**Data extracts:**
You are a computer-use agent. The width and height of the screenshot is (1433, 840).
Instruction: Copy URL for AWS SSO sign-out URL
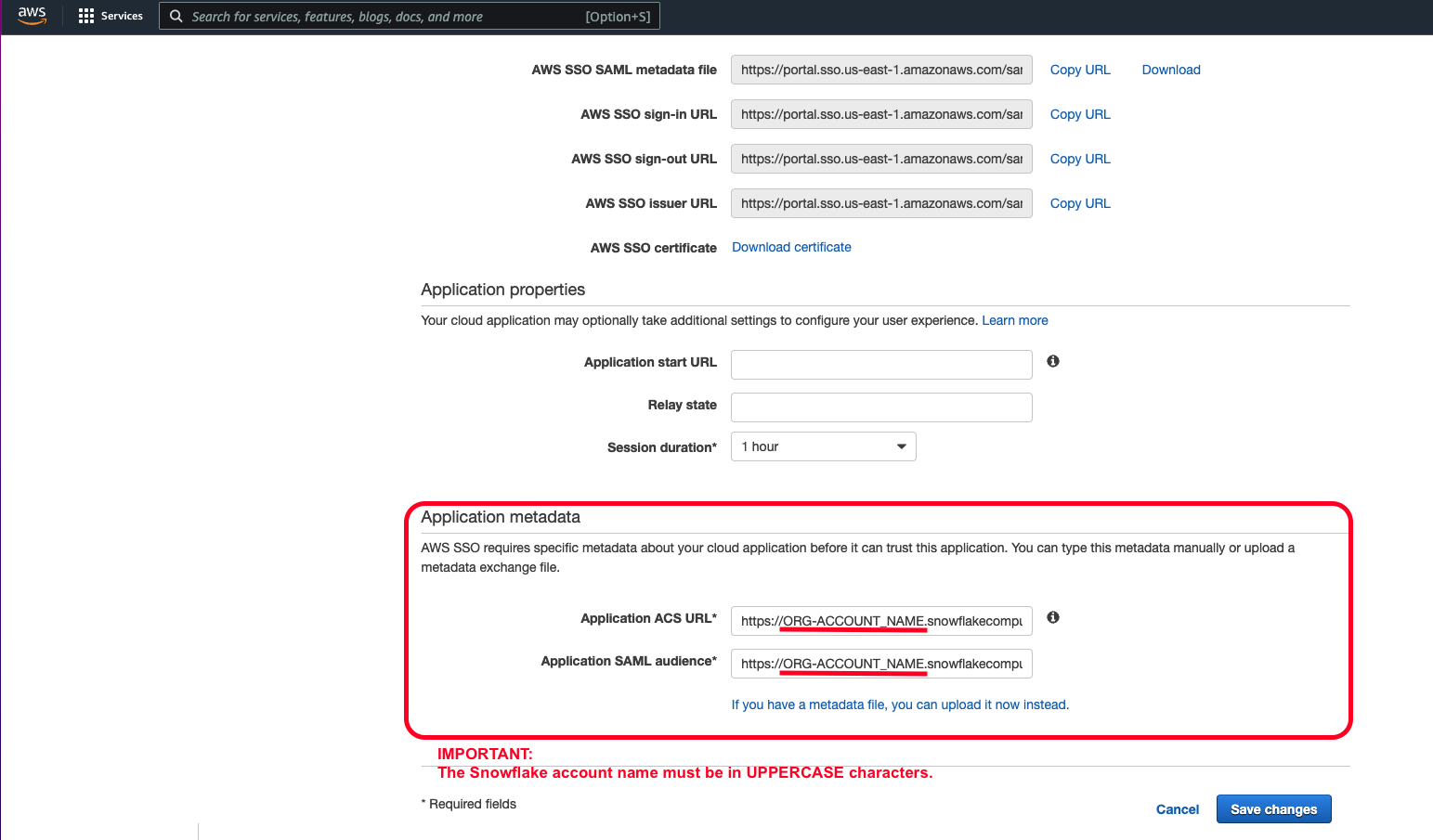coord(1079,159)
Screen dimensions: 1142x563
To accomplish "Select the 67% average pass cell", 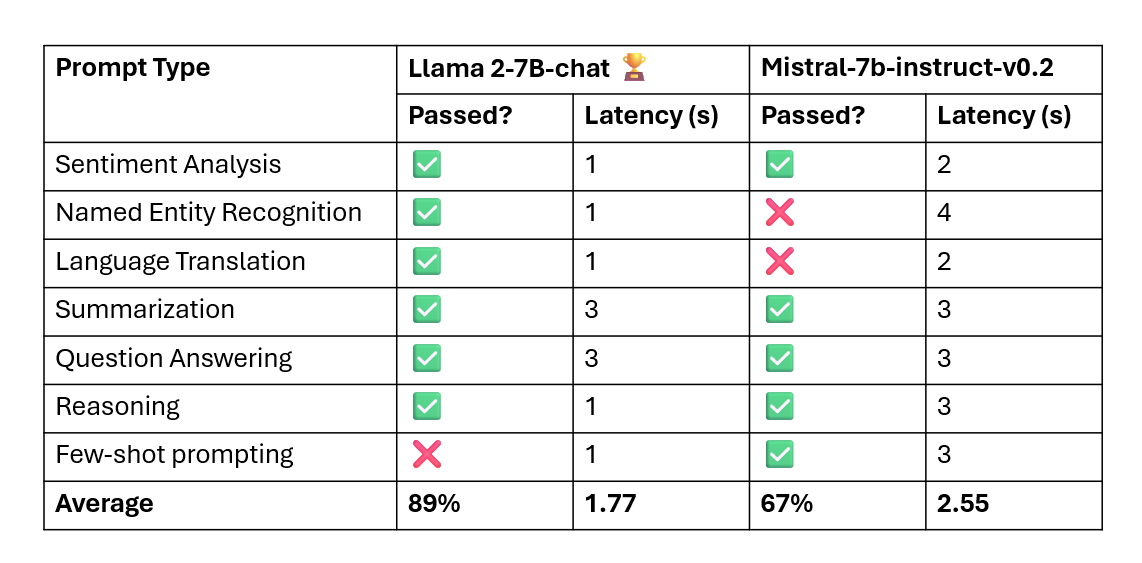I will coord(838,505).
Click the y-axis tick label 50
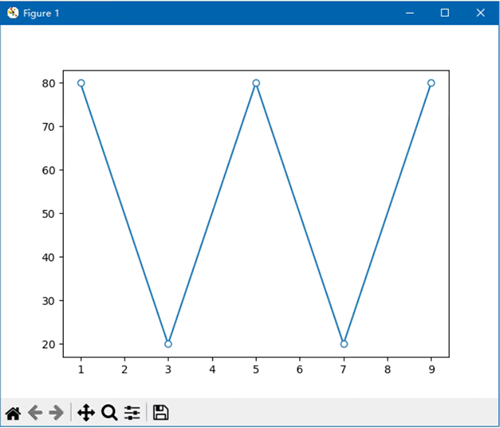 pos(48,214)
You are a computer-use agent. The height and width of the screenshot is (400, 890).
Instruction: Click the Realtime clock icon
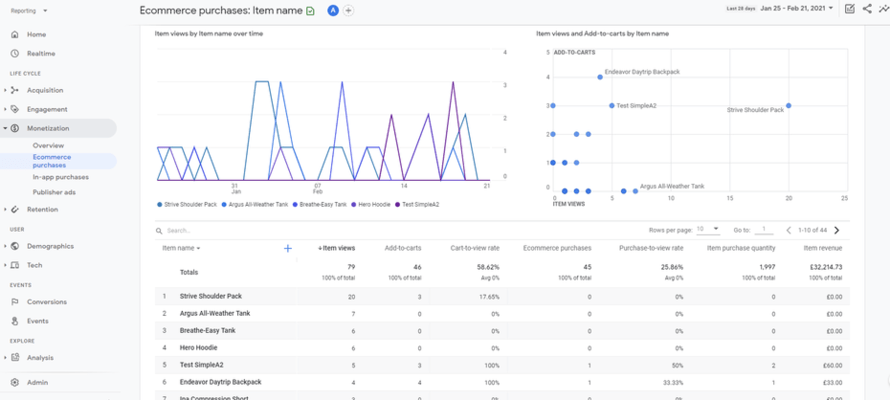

**What you are asked to do:**
For this exercise, find all lines in the records containing the word "width" and copy them.

**Output of the task:**
You are a computer-use agent. The width and height of the screenshot is (1433, 840).
You are a computer-use agent. The height and width of the screenshot is (400, 890).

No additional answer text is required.